Marina Silva foi ouvida na comissão após a aprovação de um requerimento assinado pelos deputados Rodolfo Nogueira (PL-MS) e Evair Vieira de Melo (PP-ES), sendo este último o presidente do colegiado e figura com quem a ministra viveu diferentes momentos de exasperação ao longo da audiência.
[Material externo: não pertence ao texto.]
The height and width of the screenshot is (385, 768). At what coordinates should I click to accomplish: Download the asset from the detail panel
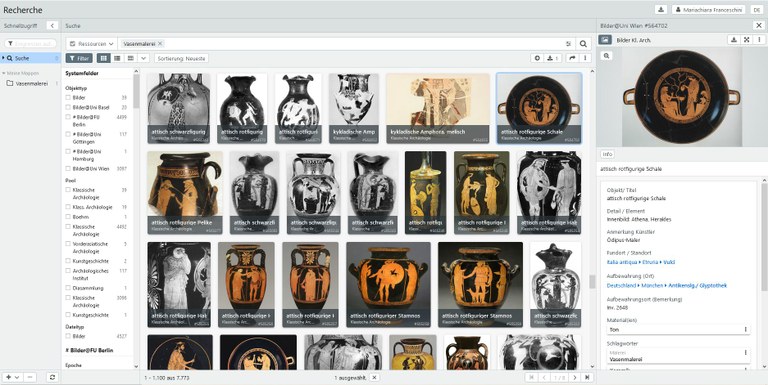[x=733, y=40]
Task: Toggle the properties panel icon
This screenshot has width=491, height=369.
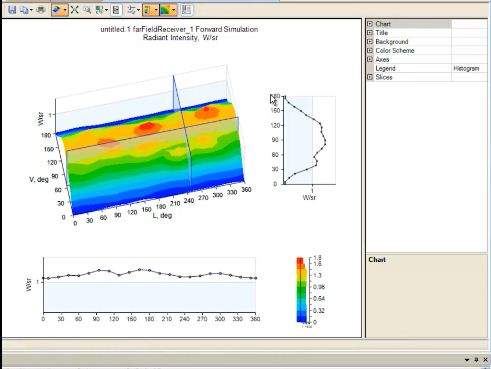Action: click(186, 10)
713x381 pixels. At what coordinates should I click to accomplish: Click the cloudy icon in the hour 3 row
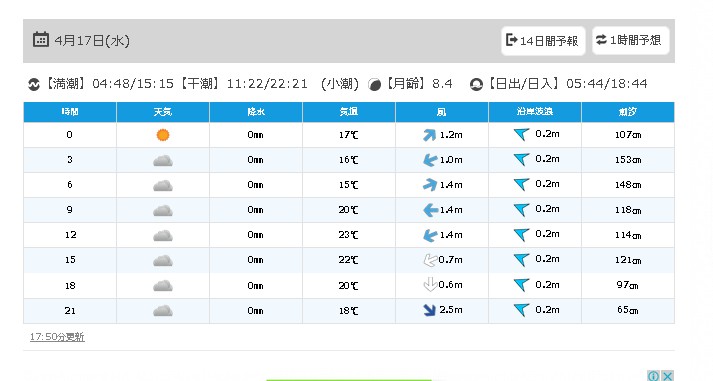click(163, 160)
O parlamentar, que foi um dos vice-líderes do governo Bolsonaro na Casa, chegou a romper o protocolo da sessão em diferentes momentos, dirigindo acusações a ela.

Ao final da sessão, Melo, mais uma vez, quebrou a liturgia e encerrou a audiência criticando a titular do MMA e, sem se despedir formalmente da ministra, o que não é comum no rito do Congresso Nacional, onde, em geral, os parlamentares que presidem esse tipo de agenda costumam manter certo distanciamento das críticas para mediarem os debates entre o convidado e os demais deputados.
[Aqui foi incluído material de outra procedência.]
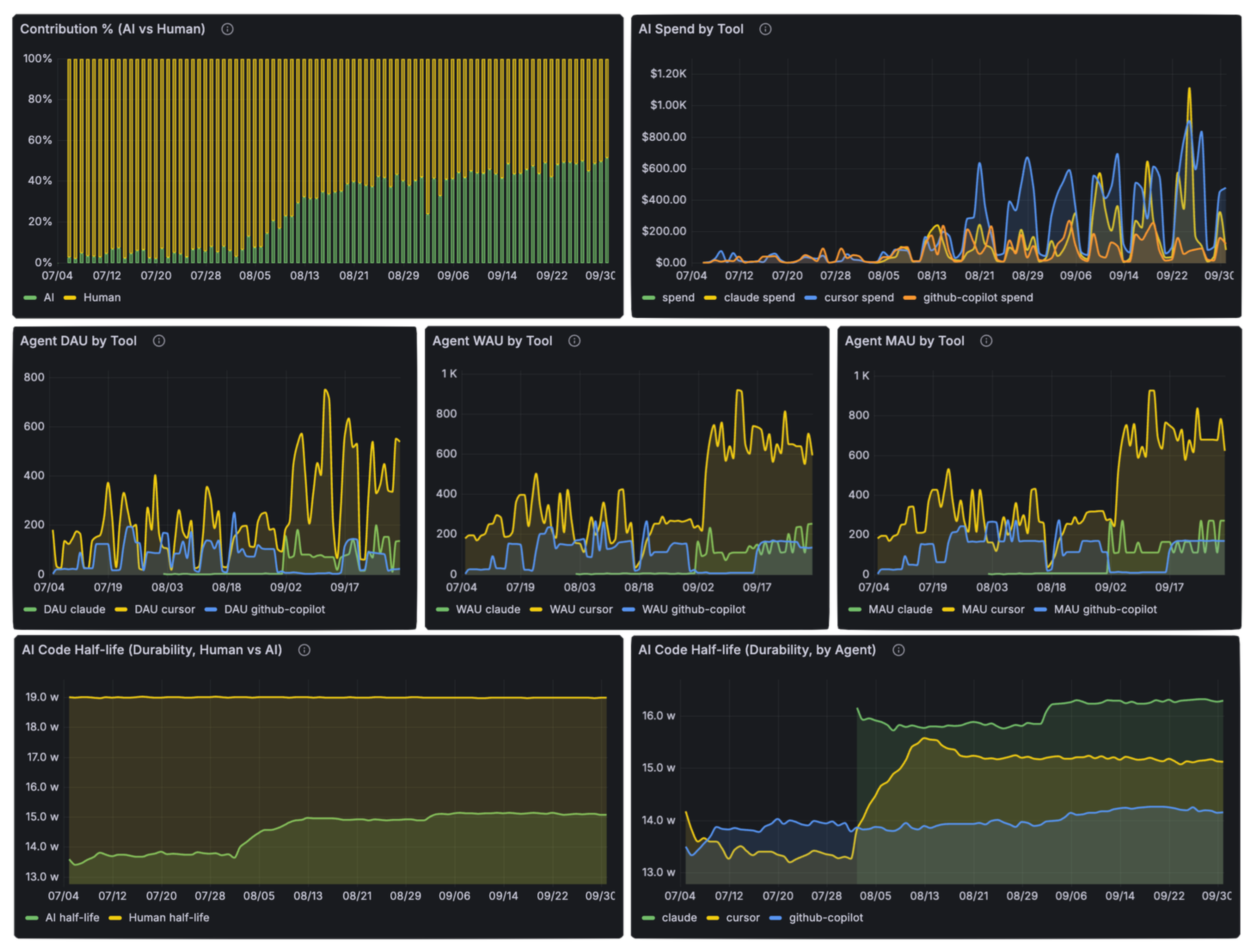Viewport: 1255px width, 952px height.
Task: Click info icon on AI Spend by Tool
Action: point(765,29)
“Acho que a narrativa dele de tentar culpar a ministra pelas queimadas e de atacá-la o tempo todo é algo que não vai pegar porque, inclusive, muitos dos que querem colar nela essa imagem estão entre os que protagonizaram o chamado ‘dia do fogo’ e as queimadas e, ao mesmo tempo, a desestruturação das políticas [ambientais]”, avaliou, por exemplo, o deputado Bohn Gass (PT-RS), um dos que participaram da sabatina.